If a trainee is struggling with uncertainty and the swampland of GP explore complexity theory with them. To help with decision making use experiential and problem based learning. Make sure there is plenty non judgmental feedback to develop skills.

Cope and thrive!

6: Self-Discovery and learning

Use experiences as learning opportunities. Reflect and ask yourself non judgmental awareness raising questions, be curious and keep learning. This will be even more effective if you also discover other perspectives by working in a group of peer learners.

If a trainee is struggling to reflect help them by using PUNS and DENS or Discomfort logs (theirs and yours). Do joint surgeries – either being actively observed or observing with feedback.

7: Develop self efficacy – see more detailed handout

Through mastery experiences and performing tasks successfully especially if it is reinforced by positive feedback. Social Modelling and seeing people similar to oneself succeed. (ERP helps with this) By persuasion to believe that you have the skills and capabilities to succeed. And by creating the right learning environment and preparing learners to manage their Psychological responses and preparedness for the challenge we can help reduce their stress levels or low mood when facing difficult situations

8: Keep Things in Perspective

Try to consider the stressful situation in a broader context and keep a long-term perspective. Avoid blowing the event out of proportion. Use flexible rather than rigid thinking. Helped by the mentoring part of a trainer’s role. (A small book by a former GP course organiser and student mentor may be useful – “Medical Mentoring” by David Jeffrey)

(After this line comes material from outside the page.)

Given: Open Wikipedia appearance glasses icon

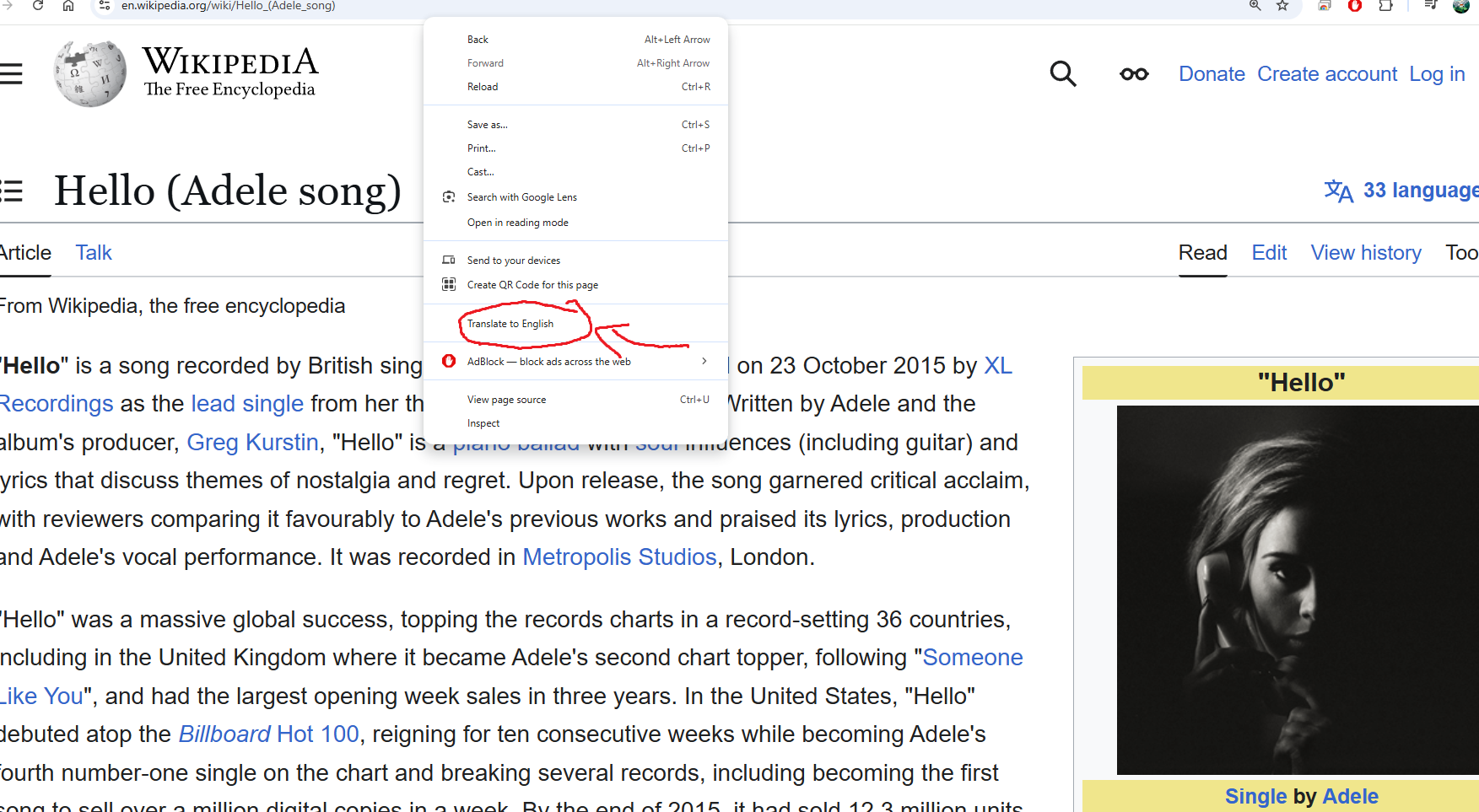Looking at the screenshot, I should coord(1134,74).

9: Optimism, happiness and humour

The evidence shows that optimism leads to happiness and this has significant effects on health, well being and improved life expectancy. There are benefits to maintaining humour through mental well being but also physiological improvements.

The issue is that many trainees (people in general) are pessimistic in the face of adversity, develop negative beliefs and the negative consequence is that performance suffers. For example a patient gets angry with a trainee in a consultation (adversity), this leaves the pessimist in them with the (belief) that they are poor at consulting with patients and the (consequence) is that they expect to (and increasingly do) consult badly. That is an ABC – help by adding a “d” and looking to dispute that is the correct belief to follow that adversity. (For example to identify that whilst the patient was angry it was because you were rightly refusing to prescribe a drug that might do them more harm than good) (In other words bring out the optimist in them.

Happiness has been described as pleasure with meaning. Trainees can need reminded of medicine’s meaning for them and the reasons why they wanted to be a doctor and GP in the first place.

10: Take Care of Yourself

Pay attention to your needs and feelings. Engage in activities that you enjoy and find relaxing. Exercise regularly and build up biological resilience. Get outside. Have short mental relaxation breaks. (The 7th habit is “sharpen the saw” – but also the 3rd habit of good management of time helps stop a build up of overwhelmed and reactive behaviour).  Use the time management matrix for those who way they can’t take care of themselves because of lack of time.

Underpinning all of these is that there is evidence that positive mental training is of help – see separate attachment. Others find that mindfulness or cognitive behavioural therapy for example has been on help. If there is unprofessional or selfish behaviour as compared to the standards of the college or GMC, or as calibrated against the competencies and their peer’s performance then that has to be addressed.

Many doctors struggle to maintain resilience and avoid burnout during their career. We can try and prevent this by being aware of our own vulnerability and building up mental, biological and social resilience in ways that suit our personality and life situation.